Stored data
• • • • •

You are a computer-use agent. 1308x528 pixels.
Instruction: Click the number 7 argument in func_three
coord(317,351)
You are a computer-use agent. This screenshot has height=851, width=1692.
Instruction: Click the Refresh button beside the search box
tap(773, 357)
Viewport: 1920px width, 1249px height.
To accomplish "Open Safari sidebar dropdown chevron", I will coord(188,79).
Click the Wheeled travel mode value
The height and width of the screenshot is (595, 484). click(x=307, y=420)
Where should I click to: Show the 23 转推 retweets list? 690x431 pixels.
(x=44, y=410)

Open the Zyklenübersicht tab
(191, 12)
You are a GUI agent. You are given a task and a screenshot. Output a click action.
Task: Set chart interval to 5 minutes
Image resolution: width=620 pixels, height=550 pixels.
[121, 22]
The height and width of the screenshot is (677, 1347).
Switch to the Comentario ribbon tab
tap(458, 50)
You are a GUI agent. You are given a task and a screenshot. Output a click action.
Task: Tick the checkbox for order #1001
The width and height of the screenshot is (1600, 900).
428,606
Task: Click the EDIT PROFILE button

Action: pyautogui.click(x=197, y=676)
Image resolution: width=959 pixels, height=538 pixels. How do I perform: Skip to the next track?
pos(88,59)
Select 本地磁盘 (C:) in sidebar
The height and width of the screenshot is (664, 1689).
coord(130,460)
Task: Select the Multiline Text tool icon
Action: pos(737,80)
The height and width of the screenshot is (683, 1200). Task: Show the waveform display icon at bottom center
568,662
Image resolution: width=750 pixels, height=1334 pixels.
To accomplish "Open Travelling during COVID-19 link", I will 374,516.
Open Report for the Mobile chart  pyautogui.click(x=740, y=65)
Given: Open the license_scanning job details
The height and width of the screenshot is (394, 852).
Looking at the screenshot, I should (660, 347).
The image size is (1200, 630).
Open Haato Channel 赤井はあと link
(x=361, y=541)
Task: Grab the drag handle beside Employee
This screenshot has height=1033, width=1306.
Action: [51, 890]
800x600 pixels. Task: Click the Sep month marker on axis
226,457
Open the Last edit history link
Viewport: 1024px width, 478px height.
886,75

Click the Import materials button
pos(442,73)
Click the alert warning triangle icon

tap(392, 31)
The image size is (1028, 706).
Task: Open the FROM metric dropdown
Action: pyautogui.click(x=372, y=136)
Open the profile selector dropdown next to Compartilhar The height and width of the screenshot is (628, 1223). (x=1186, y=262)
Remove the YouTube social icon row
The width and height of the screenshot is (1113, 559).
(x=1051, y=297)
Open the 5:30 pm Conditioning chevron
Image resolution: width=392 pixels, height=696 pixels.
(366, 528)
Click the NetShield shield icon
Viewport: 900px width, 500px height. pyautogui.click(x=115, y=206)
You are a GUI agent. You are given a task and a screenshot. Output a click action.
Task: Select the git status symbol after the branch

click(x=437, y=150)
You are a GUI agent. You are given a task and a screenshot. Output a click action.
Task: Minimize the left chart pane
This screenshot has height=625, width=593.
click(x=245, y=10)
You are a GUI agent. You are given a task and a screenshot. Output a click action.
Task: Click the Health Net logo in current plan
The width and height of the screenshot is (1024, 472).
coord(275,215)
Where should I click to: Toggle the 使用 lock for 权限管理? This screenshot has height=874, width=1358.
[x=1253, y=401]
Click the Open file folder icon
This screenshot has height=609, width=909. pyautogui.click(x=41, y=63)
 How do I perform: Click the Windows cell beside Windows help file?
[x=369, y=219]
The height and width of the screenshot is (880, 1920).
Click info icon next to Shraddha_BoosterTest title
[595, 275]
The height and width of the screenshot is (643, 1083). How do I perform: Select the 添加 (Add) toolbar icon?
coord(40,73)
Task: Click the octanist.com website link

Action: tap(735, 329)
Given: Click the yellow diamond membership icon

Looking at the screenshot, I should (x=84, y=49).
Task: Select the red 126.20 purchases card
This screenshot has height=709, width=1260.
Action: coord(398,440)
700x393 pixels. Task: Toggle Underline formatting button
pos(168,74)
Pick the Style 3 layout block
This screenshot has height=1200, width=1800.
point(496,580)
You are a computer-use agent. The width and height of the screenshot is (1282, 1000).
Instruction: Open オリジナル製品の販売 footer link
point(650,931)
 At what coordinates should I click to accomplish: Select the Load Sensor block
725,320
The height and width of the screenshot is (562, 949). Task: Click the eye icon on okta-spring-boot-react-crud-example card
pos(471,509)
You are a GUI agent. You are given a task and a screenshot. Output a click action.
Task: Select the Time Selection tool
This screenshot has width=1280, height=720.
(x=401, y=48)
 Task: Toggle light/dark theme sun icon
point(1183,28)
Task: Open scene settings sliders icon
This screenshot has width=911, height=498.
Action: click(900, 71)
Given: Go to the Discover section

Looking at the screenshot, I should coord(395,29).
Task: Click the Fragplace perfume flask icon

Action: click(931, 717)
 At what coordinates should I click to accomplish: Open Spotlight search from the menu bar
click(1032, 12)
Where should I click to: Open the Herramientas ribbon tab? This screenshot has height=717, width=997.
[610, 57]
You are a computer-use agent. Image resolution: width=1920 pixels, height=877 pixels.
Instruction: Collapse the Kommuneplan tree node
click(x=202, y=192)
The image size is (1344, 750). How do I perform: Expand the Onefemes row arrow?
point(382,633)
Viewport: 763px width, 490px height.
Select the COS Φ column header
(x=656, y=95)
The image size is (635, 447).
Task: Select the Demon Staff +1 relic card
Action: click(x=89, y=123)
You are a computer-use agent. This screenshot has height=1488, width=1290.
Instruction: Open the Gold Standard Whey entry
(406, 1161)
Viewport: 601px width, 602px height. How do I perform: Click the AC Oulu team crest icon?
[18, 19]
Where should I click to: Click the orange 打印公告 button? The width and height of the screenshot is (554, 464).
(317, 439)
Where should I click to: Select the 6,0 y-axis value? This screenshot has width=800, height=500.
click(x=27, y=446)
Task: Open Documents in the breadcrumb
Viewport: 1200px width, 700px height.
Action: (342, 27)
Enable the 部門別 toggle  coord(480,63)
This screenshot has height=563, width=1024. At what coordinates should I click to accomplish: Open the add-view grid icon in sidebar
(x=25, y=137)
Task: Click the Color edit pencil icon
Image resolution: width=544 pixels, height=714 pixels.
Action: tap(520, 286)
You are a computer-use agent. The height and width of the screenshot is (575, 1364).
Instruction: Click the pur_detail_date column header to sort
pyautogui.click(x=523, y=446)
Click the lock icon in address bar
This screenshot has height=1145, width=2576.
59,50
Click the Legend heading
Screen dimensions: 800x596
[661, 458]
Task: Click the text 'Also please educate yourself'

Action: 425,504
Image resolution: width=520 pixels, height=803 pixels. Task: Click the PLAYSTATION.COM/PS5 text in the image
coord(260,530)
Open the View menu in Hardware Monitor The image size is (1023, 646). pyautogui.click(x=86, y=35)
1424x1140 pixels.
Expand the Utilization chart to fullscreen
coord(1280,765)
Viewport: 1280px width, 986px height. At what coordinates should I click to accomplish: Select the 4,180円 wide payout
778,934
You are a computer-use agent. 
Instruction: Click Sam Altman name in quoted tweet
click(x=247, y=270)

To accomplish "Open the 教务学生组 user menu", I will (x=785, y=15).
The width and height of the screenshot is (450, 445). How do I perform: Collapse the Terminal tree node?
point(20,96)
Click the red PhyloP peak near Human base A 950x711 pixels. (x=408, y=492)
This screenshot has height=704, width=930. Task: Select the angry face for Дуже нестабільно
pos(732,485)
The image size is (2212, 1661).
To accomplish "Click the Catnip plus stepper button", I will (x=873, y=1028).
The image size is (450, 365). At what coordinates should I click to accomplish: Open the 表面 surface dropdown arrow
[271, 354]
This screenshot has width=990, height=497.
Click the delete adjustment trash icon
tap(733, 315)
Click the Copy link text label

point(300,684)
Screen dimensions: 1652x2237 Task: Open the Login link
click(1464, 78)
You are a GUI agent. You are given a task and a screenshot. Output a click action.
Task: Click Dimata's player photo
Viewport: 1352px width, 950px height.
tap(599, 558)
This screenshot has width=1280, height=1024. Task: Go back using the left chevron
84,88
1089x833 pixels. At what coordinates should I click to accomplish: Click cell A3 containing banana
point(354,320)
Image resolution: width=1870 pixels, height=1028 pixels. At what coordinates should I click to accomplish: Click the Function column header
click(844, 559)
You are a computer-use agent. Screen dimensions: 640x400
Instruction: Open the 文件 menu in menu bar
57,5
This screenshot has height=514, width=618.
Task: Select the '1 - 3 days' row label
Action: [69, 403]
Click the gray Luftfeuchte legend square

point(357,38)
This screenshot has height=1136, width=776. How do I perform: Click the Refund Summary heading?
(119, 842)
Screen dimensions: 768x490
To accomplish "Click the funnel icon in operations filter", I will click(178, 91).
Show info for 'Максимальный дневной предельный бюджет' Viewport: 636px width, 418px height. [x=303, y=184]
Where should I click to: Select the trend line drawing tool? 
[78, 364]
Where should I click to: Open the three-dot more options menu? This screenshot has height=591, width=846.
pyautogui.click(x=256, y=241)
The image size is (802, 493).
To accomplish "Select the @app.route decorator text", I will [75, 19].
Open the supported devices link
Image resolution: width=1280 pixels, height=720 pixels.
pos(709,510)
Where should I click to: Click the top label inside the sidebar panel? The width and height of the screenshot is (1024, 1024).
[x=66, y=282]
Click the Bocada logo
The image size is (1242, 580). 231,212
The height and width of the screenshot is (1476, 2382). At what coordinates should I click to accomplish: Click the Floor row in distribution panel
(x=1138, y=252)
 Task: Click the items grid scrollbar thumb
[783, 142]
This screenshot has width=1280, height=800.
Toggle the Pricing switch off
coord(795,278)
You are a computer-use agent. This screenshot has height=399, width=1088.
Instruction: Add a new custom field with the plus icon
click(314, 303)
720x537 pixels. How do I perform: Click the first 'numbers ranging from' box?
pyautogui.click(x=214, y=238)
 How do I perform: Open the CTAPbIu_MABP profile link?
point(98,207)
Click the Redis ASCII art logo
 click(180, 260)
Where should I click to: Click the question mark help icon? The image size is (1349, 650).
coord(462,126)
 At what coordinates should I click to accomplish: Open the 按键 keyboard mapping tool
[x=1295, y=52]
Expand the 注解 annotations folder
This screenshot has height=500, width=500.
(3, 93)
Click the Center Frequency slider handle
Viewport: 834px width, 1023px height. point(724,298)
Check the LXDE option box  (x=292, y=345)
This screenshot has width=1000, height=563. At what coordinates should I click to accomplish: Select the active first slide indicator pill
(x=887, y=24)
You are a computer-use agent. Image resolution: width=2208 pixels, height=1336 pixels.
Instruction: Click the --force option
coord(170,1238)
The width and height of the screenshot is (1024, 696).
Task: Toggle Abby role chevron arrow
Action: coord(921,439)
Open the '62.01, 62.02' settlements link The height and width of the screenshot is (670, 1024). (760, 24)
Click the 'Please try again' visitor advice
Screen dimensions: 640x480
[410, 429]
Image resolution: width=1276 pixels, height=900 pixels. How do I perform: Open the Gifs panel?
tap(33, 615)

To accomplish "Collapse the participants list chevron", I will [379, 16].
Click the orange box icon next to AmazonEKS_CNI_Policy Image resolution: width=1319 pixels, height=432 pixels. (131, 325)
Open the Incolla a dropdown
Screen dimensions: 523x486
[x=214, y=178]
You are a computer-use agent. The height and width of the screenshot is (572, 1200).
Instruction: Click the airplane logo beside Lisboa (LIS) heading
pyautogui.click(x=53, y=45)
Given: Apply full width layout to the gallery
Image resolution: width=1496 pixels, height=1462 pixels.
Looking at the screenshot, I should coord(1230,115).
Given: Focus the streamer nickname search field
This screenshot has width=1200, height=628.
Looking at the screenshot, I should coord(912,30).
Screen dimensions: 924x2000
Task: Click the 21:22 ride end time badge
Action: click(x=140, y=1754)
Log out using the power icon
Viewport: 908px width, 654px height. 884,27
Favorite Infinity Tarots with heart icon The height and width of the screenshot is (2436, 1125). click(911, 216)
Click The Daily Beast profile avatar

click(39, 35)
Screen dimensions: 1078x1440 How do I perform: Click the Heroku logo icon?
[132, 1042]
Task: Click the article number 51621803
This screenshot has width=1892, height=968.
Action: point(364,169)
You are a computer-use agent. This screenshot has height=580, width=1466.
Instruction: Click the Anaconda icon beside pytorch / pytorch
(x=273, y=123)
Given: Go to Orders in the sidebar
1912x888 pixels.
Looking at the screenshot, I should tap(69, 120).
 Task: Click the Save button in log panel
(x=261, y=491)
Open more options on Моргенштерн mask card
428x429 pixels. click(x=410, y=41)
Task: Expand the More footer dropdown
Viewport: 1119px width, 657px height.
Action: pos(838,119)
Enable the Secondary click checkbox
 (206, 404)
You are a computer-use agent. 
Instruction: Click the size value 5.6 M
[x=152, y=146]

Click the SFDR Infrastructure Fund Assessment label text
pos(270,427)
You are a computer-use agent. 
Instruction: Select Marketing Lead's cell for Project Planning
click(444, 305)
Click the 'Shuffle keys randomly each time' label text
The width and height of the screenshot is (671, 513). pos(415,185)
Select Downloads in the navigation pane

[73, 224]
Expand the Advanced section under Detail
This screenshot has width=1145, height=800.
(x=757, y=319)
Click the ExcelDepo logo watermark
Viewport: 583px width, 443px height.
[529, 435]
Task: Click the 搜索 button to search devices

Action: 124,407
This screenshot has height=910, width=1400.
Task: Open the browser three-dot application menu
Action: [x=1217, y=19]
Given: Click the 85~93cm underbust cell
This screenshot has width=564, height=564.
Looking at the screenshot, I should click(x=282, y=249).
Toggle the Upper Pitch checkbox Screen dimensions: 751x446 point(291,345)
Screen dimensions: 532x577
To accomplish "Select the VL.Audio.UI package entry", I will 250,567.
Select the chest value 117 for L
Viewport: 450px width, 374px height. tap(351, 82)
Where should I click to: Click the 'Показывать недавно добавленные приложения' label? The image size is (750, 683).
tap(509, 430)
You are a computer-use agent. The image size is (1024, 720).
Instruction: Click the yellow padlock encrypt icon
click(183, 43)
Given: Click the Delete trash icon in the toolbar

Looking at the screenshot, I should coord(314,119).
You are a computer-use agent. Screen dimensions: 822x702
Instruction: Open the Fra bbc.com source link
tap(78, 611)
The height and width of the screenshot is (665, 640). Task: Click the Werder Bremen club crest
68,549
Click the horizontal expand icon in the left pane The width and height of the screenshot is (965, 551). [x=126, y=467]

• • • • •

• Your objective
Take the lines from the top of the data through the one that contains "The height and width of the screenshot is (677, 1347)." and copy them exactly, leaving out every line after it.

• Task solution
You are a computer-use agent. 1308x528 pixels.
Instruction: Click the number 7 argument in func_three
coord(317,351)
You are a computer-use agent. This screenshot has height=851, width=1692.
Instruction: Click the Refresh button beside the search box
tap(773, 357)
Viewport: 1920px width, 1249px height.
To accomplish "Open Safari sidebar dropdown chevron", I will coord(188,79).
Click the Wheeled travel mode value
The height and width of the screenshot is (595, 484). click(x=307, y=420)
Where should I click to: Show the 23 转推 retweets list? 690x431 pixels.
(x=44, y=410)

Open the Zyklenübersicht tab
(191, 12)
You are a GUI agent. You are given a task and a screenshot. Output a click action.
Task: Set chart interval to 5 minutes
Image resolution: width=620 pixels, height=550 pixels.
[121, 22]
The height and width of the screenshot is (677, 1347).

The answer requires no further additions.